Render the material from the line containing "At what (x,y)" through the end as a JSON list of strings, one string per line, skipping blank lines. Omit the pictures.

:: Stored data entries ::
»»

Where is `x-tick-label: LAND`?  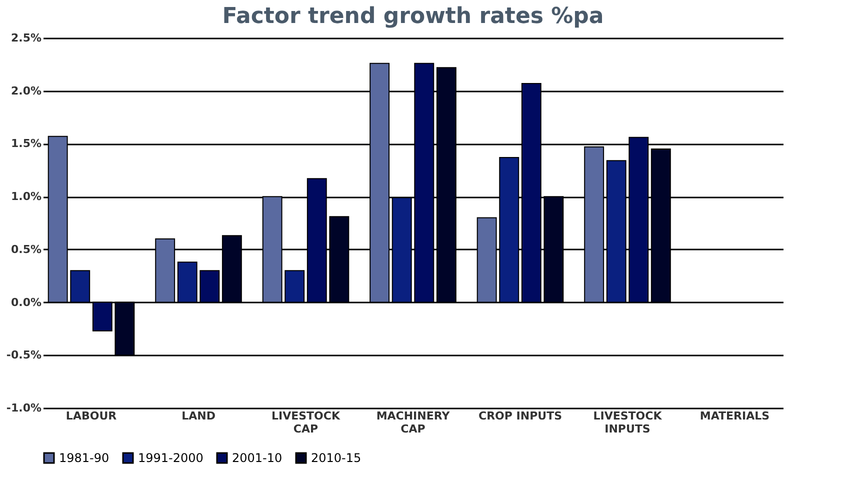 x-tick-label: LAND is located at coordinates (199, 416).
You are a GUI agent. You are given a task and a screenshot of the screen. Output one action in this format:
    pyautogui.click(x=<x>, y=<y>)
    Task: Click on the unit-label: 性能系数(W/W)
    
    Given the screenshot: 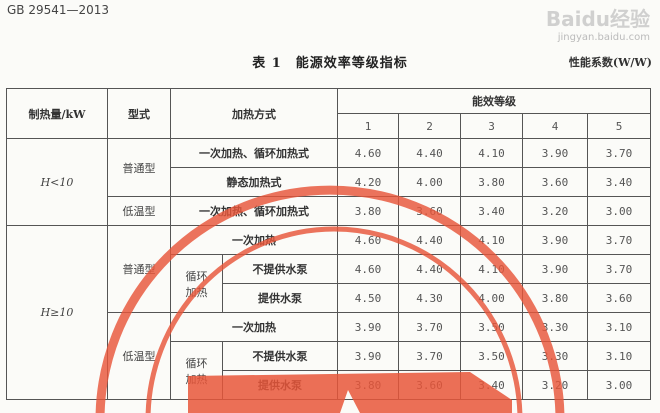 What is the action you would take?
    pyautogui.click(x=610, y=62)
    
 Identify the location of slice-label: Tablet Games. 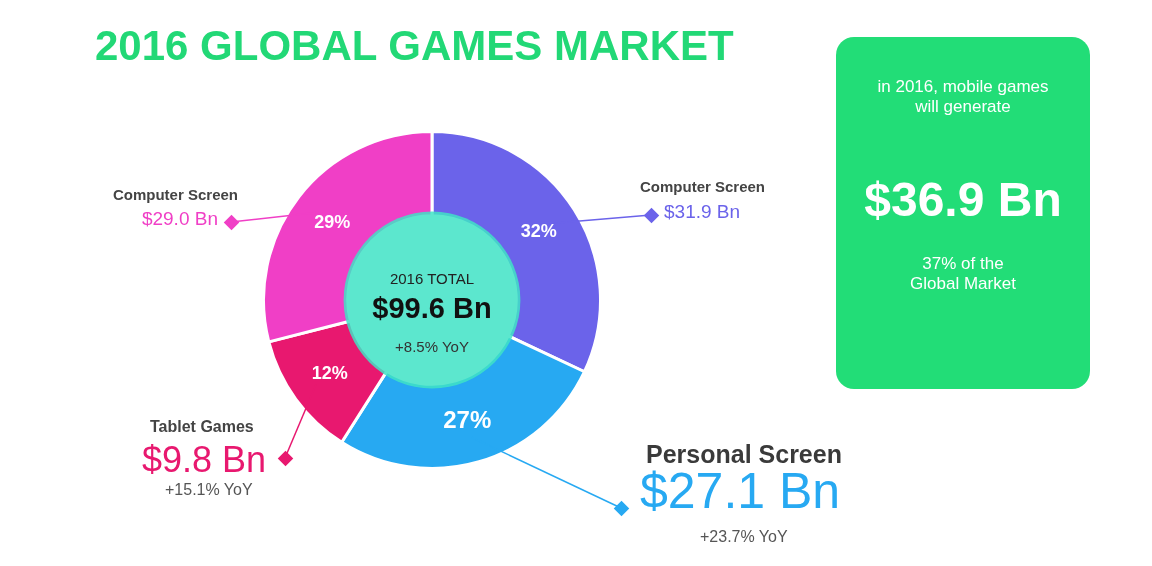
(202, 427).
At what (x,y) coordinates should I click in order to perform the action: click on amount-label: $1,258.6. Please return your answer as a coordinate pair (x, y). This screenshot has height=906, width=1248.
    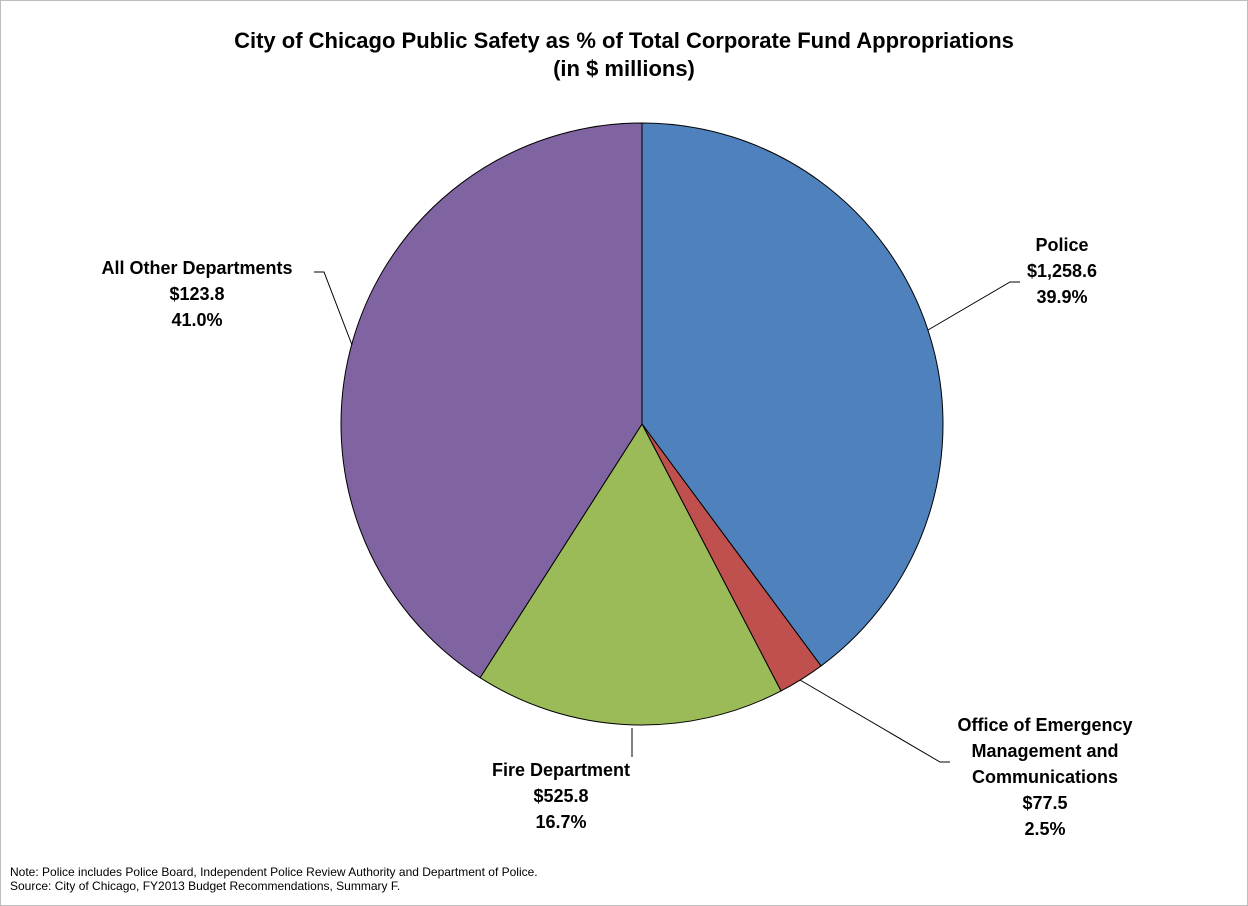
    Looking at the image, I should click on (1062, 271).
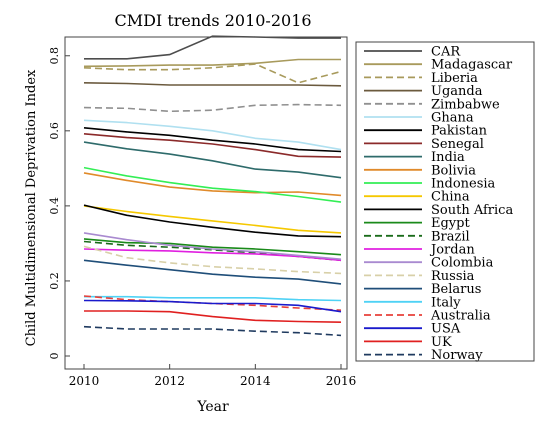 This screenshot has height=443, width=550. What do you see at coordinates (54, 56) in the screenshot?
I see `y-tick-label: 0.8` at bounding box center [54, 56].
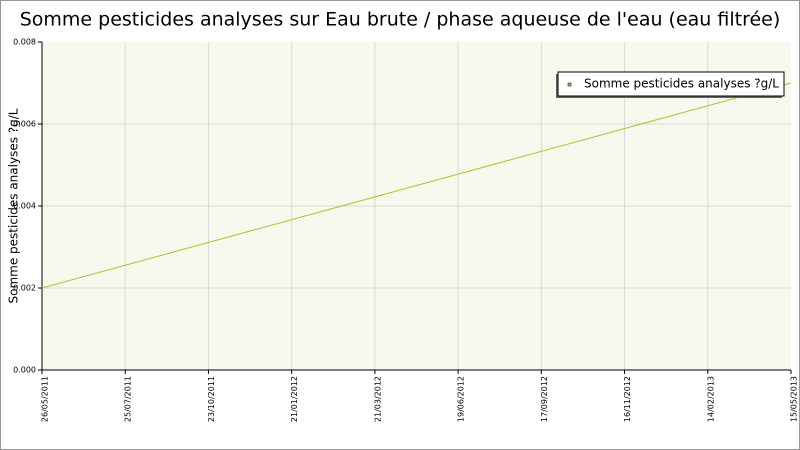 Image resolution: width=800 pixels, height=450 pixels. Describe the element at coordinates (710, 399) in the screenshot. I see `x-tick-label: 14/02/2013` at that location.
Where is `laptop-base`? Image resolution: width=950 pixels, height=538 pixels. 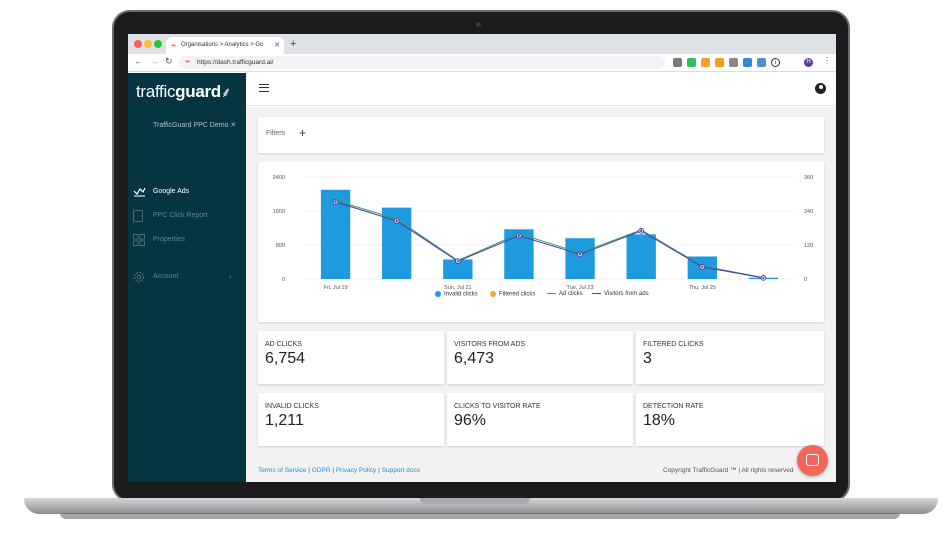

««

:: Exercise answer ::
[
  "At what (x,y) coordinates should I click in order to perform the action: click on amount-label: $1,258.6. Please return your answer as a coordinate pair (x, y). This screenshot has height=906, width=1248.",
  "    Looking at the image, I should click on (1062, 271).",
  " This screenshot has height=443, width=550. What do you see at coordinates (54, 56) in the screenshot?",
  "I see `y-tick-label: 0.8` at bounding box center [54, 56].",
  " Image resolution: width=800 pixels, height=450 pixels. Describe the element at coordinates (710, 399) in the screenshot. I see `x-tick-label: 14/02/2013` at that location.",
  "Where is `laptop-base`? Image resolution: width=950 pixels, height=538 pixels. "
]